Multi-modal Web browser project
Part of a traineeship in Risø National Laboratory
Alexandre Alapetite, 06/2003 - 09/2003


Most of the time, Web browsers only provide mouse and keyboard inputs.
These solutions are not so efficient for people with some handicap like arms paralysis. So it could be interesting to provide other inputs like voice and/or eye tracking. These extra inputs could be useful even for normal people, in situations when it is not convenient to use mouse or keyboard, like when cooking and following a recipe on the Internet.


Table of contents




This project is a secondary and more personal work, during my traineeship in Risø.
It has started by an advanced study of Internet standards (XHTML, CSS, etc.), which can be used, and ergonomics considerations like the list of spoken commands that are useful.
In addition to the very common mouse and keyboard, different input systems could be used to browse the Internet; voice and eye-tracking have been studied here.


Voice input

A voice input system allows the user to say a limited amount of standard commands like "next, previous, first, last, home, up, find, help, etc." to activate the corresponding page - if available -, or to do some more classic actions like scrolling the page, activating links, navigating to the previous page, etc...

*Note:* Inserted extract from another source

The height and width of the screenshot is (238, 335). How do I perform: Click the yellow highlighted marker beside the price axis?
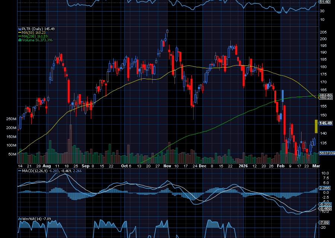click(x=316, y=126)
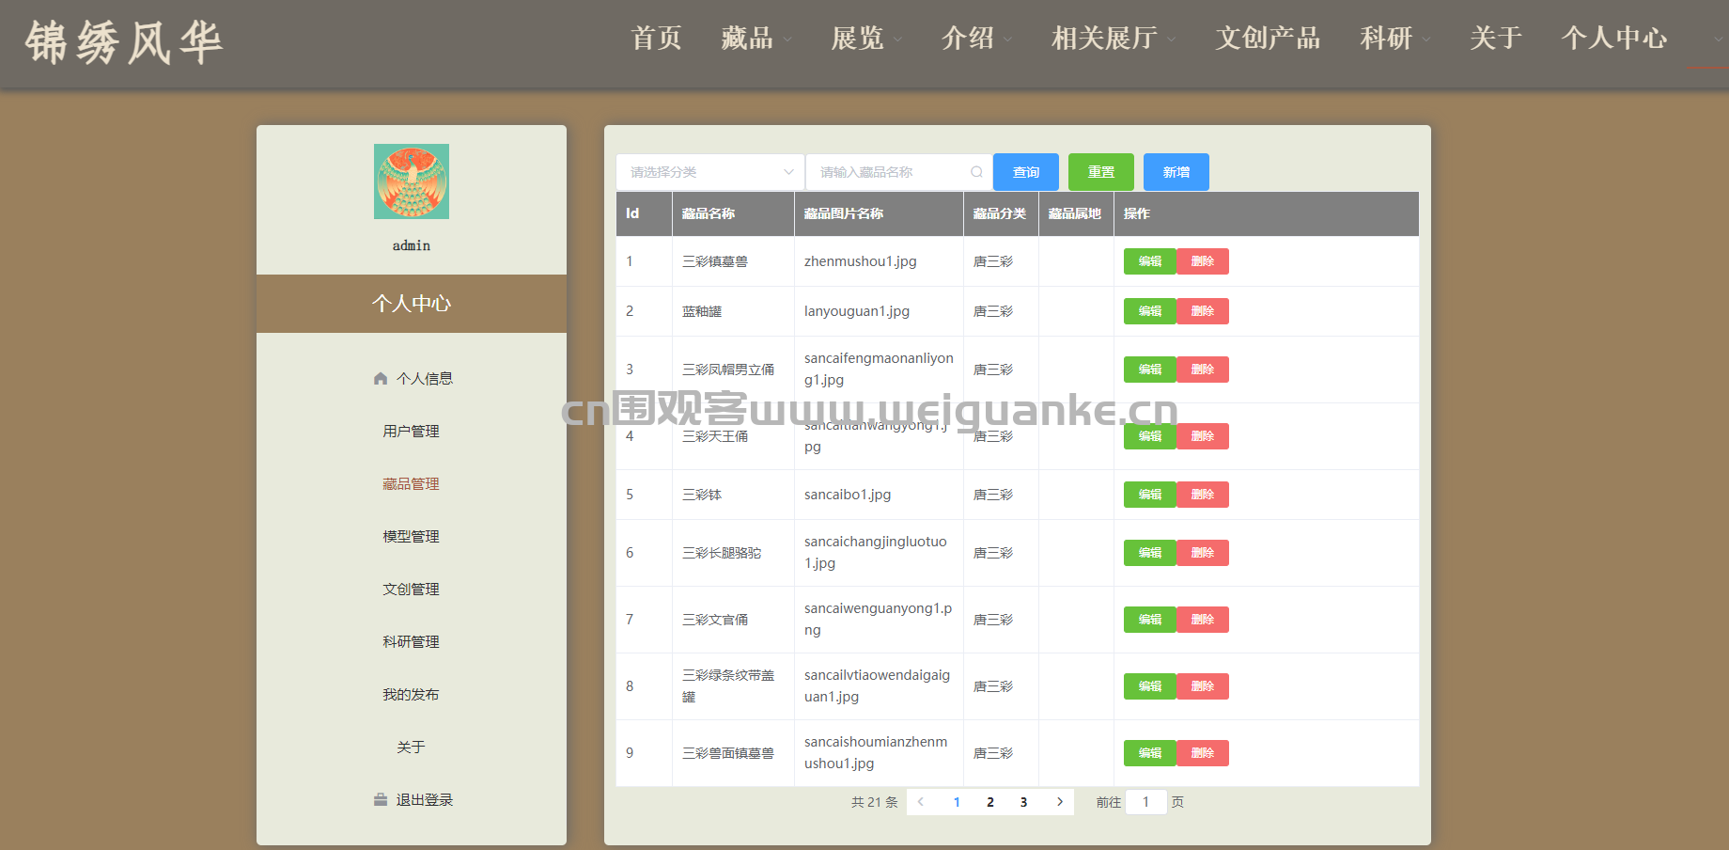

The system developed here is based on a voice recognition program (using Microsoft Speech SDK 5.1) that sends keyboard events to a plug-in (integrated into the Web browser Mozilla), which does the corresponding actions.

Architecture of the system managing voice input
Voice recognition grammar Voice recognition program XUL plug-in Voice recognition system architecture Voice recognition system architecture

Standardised navigation in HTML Web pages

For standardised navigation feature to be used, Web pages have to respect some standard accessibility recommendations. In particular, pages will have to use the LINK tag to specify standard links like "next, previous, first, etc.".
This tag is included in HTML specification since HTML 2.0, is still present in the current XHTML 1.1 and its utilisation is very encouraged. This subject is developed in my documentation about META information in HTML Web pages.


<LINK rel="start" href="../../index.en.html" />

Currently, some browsers (Mozilla, Opera, etc.) use that kind of standard links, which can be activated thanks to a navigation bar.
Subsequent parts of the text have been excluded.